November 15, 2024
Archive

Bill Caldwell, longtime columnist, dies at 81

PORTLAND – Bill Caldwell, a longtime columnist for the Portland Press Herald and Maine Sunday Telegram, died Friday in a Tucson, Ariz., hospital after a long illness. He was 81.

Caldwell retired in 1991 after a 25-year career in which his unabashed love for Maine made him one of the state’s most popular and influential columnists.

“Bill definitely wasn’t a cynic,” said Steve Riley, a former Press Herald and Sunday Telegram editor who edited Caldwell’s work for many years. “He was more a cheerleader for Maine actually. He thought of that as part of his job. Maine was his adopted state; he loved it.”

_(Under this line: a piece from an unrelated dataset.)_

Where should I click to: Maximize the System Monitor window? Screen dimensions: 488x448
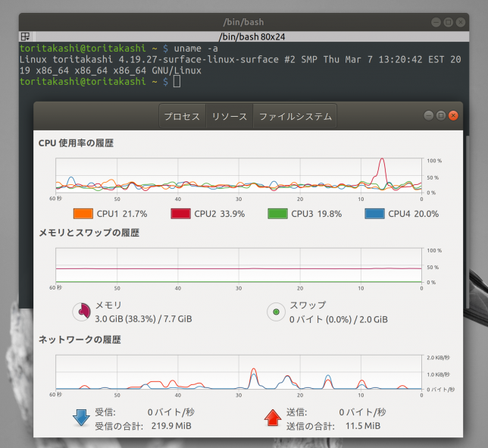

A slight, wiry man with a grizzled face and white goatee, Caldwell was a commanding presence. He was most at home along Maine’s coast, where he would travel from cove to cove in Steer Clear, his 30-foot converted lobster boat, collecting many of the stories that filled his columns.

Caldwell came to Maine with an unusual background.

A New York native, he had a master’s degree from Cambridge University in England and studied at the Sorbonne in Paris. He spoke with a slight British accent, which helped give him an aristocratic bearing.

He was wounded in World War II, when he flew 69 bombing missions. He wrote for Time-Life, served in the Eisenhower administration, published a newspaper in England, wrote fiction and admired art.

Caldwell came to work at the Portland newspapers in 1965, after traveling from New York and falling in love with Maine.

He started on the police beat and later became an editorial writer and columnist.

“When people read my columns, I hope they got five or 10 minutes of enjoyment,” Caldwell said upon retiring. “That’s not such a bad thing to be able to give.”

Some of his 3,000 columns were published in books that have titles such as “Enjoying Maine” and “Maine Magic.”

Caldwell moved to Arizona and married Susan Elizabeth Brown, his second wife. He has two grown children.

“Maine is where his heart really is,” his wife said. “He loved the politics, economy, the beauty. And he had a particularly soft spot

for the fishermen.”

Caldwell, who lived in Green Valley, Ariz., wrote his memoirs before he died, and they are being edited, she said.

Caldwell asked to be cremated and have his ashes placed in the ocean off Maine’s coast. That ceremony will take place in June, his wife said.

“We’re going to do it off of Steer Clear,” which is kept in Casco Bay by its current owner.